What the Score Actually Tells You
A PageSpeed score of 90+ does not mean your site is perfect. It means it scored well on a synthetic test. Real-world data from Search Console matters more in the long run.
A score of 50 is not a death sentence. Most contractor sites built on bloated template platforms score in the 30 to 60 range on mobile. The path to improvement is mechanical: compress images, reduce JavaScript, fix layout shifts, host on faster infrastructure. None of it requires hiring a research team.
Pay more attention to the diagnostics section than the headline number. PageSpeed tells you specifically which images are oversized, which scripts are blocking rendering, and which fonts are slowing first paint. That is your to-do list.
The Most Common Speed Killers on Contractor Sites
Across hundreds of contractor sites, the same five issues come up over and over:
- Massive, uncompressed images. A 4 MB hero photo from a phone is the single most common offender. Compressing and resizing to a few hundred KB usually cuts LCP in half. The image optimization guide walks through how to do this cleanly.
- No content delivery network. If your site is hosted in one location and served to visitors across multiple states, every visitor pays a network penalty. A CDN fixes this in an afternoon.
- Page builders and plugin bloat. WordPress sites with 30 plugins and a heavy page builder are doomed to score poorly. The Next.js vs WordPress comparison covers the platform tradeoffs.
- Third-party scripts. Chat widgets, popups, tracking pixels, social media embeds. Each one adds weight. Audit which ones actually drive revenue and remove the rest.

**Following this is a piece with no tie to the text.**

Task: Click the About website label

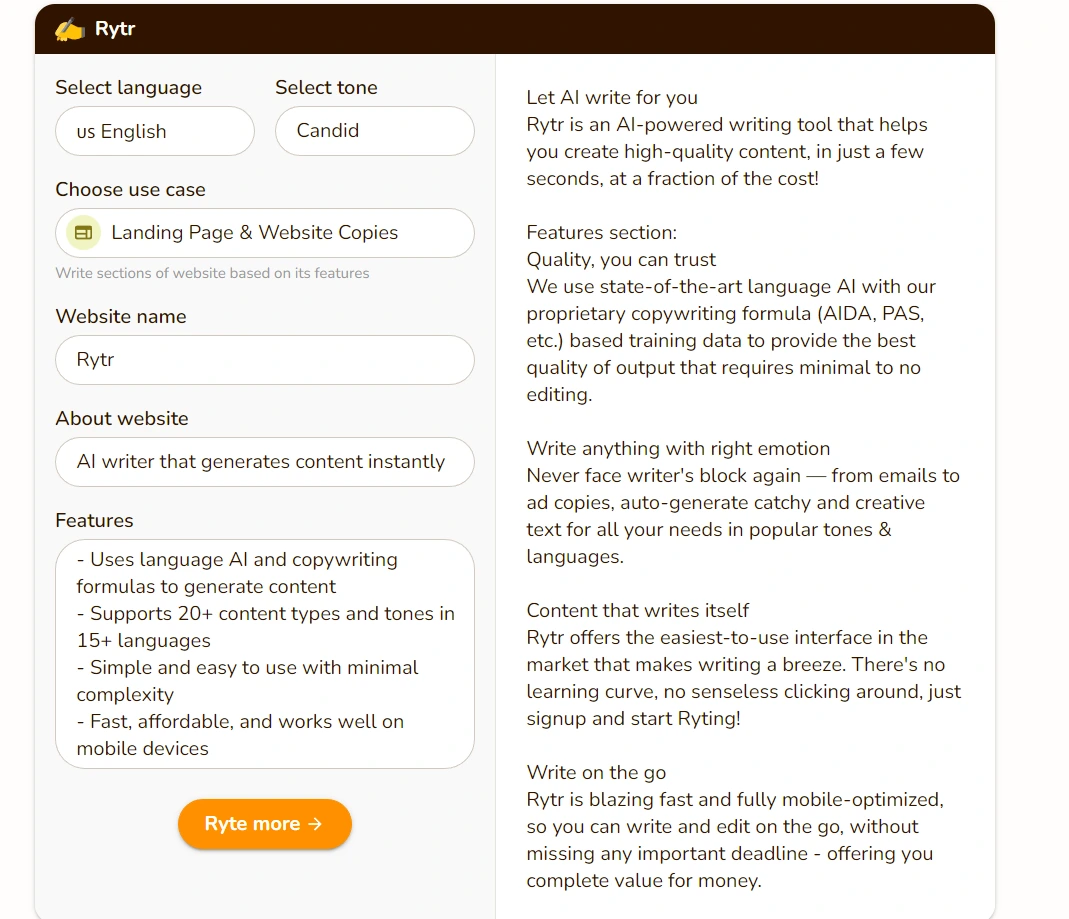Action: (x=122, y=419)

- Slow shared hosting. $5 a month hosting saves you nothing if it costs you leads. Decent hosting starts in the $20 to $50 range.
Turning Test Results Into Real Fixes
Speed testing is only useful if you act on what it tells you. Here is the priority order most contractor sites should follow:
- Fix images first. Biggest single win, lowest effort. Compress, resize, convert to WebP or AVIF, lazy-load below the fold.

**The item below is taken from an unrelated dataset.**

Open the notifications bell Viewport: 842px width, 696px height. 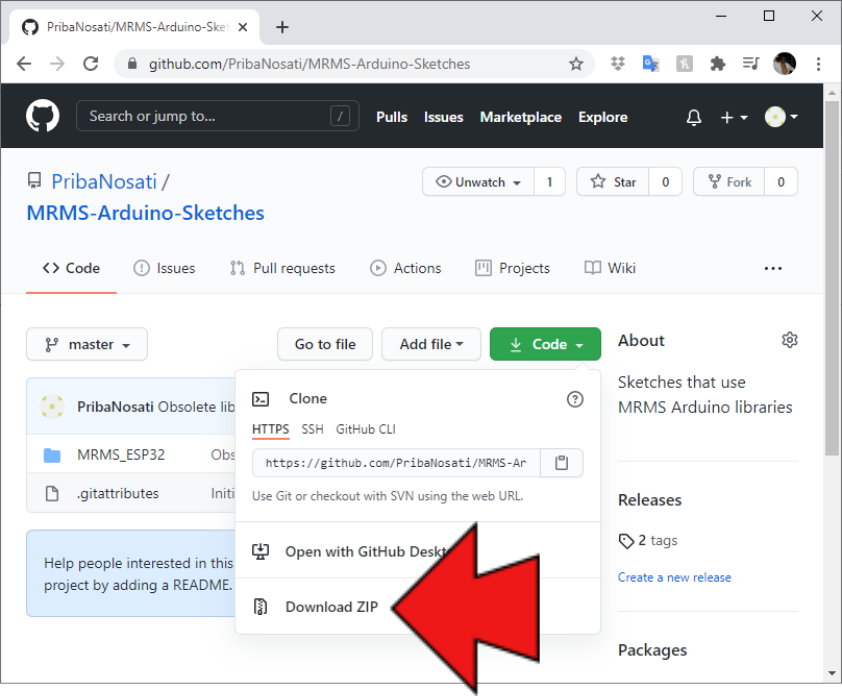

- Audit third-party scripts. Remove every script that does not produce traceable revenue.
- Move to fast hosting with a CDN. If your TTFB is over 1 second, your infrastructure is the bottleneck.
- Reduce JavaScript. This is harder and may require rebuilding on a modern stack.

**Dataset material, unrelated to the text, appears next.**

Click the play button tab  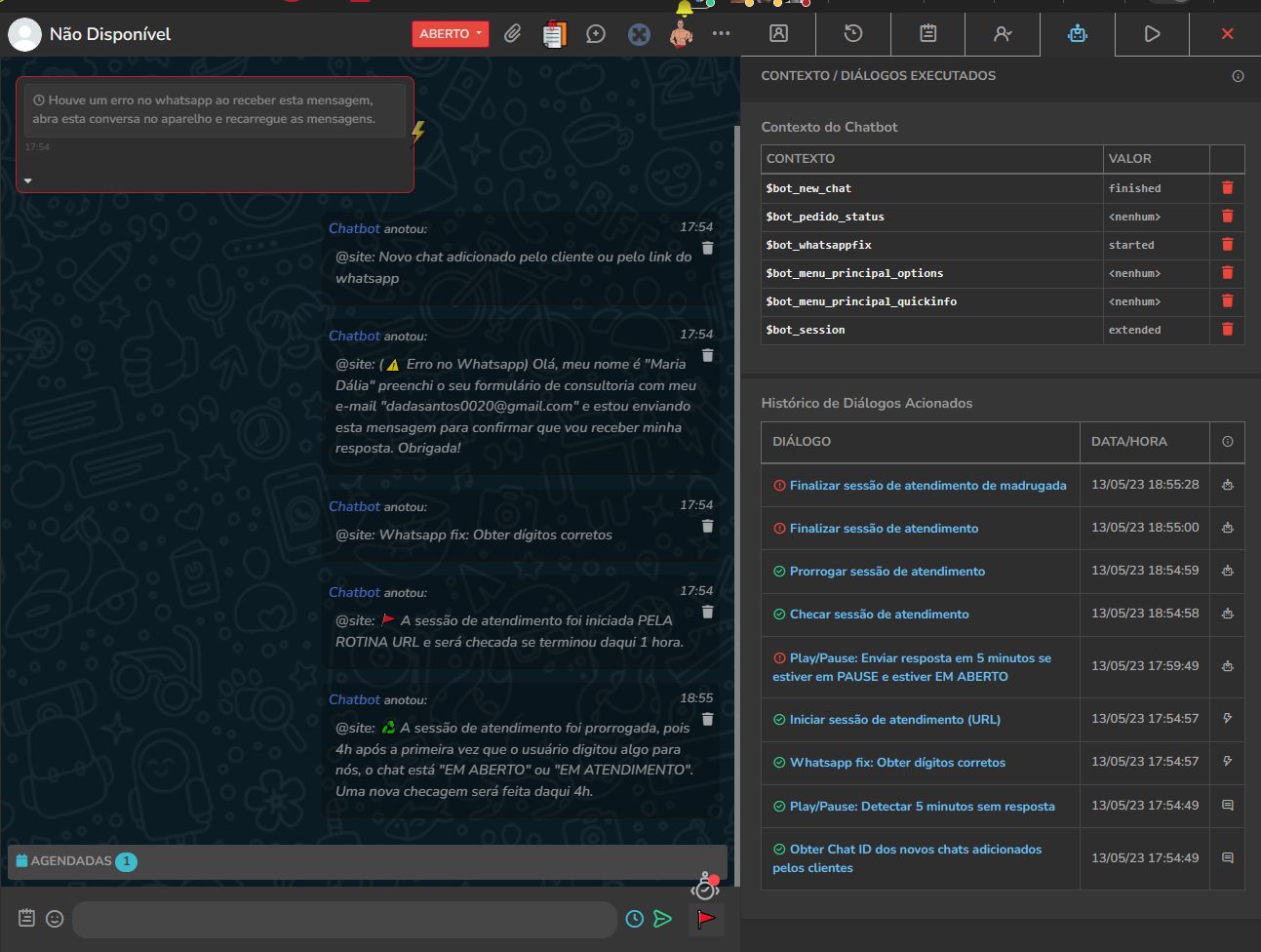1152,34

- Address layout shift. Set width and height on every image, reserve space for ads and embeds.
- Re-test and document. Keep a spreadsheet of scores before and after each change.
If the audit reveals deeper issues, the complete website rebuild from webIQ ships sites with PageSpeed scores in the 95+ range out of the gate, with CDN, image optimization, and modern stack baked in. Each industry build gets the same performance baseline. If you want to see what a fast site does for your numbers, get started here.
Frequently Asked Questions
What is a good website speed score?
On Google PageSpeed Insights, aim for 90+ on desktop and 80+ on mobile. More importantly, all three Core Web Vitals should pass: LCP under 2.5 seconds, INP under 200 milliseconds, and CLS under 0.1. The headline score is less important than the underlying metrics.
How often should I test my website speed?
Monthly at minimum, and after every significant change to your site (new images, new plugins, new tracking scripts, new pages). Google Search Console will alert you to ongoing issues, but proactive testing catches problems before they cost rankings.
Why does my site score differently each time I test it?
Speed tests have natural variance because they depend on network conditions, server load, and which assets are cached. Run each test 2 or 3 times and use the median score. Big jumps usually mean something changed on your site or your hosting environment.
Does mobile speed matter more than desktop speed?
Yes, by a wide margin. Google uses mobile-first indexing, meaning your mobile site is what gets ranked. Most local searches happen on phones. A fast desktop site with a slow mobile site is still a slow site as far as Google is concerned.
Can I just hire someone to fix my site speed?
You can, but the underlying causes (bad hosting, bloated CMS, untrained image uploads) tend to come back if the platform is the problem. A one-time speed audit fixes today's issues. A faster foundation fixes them permanently.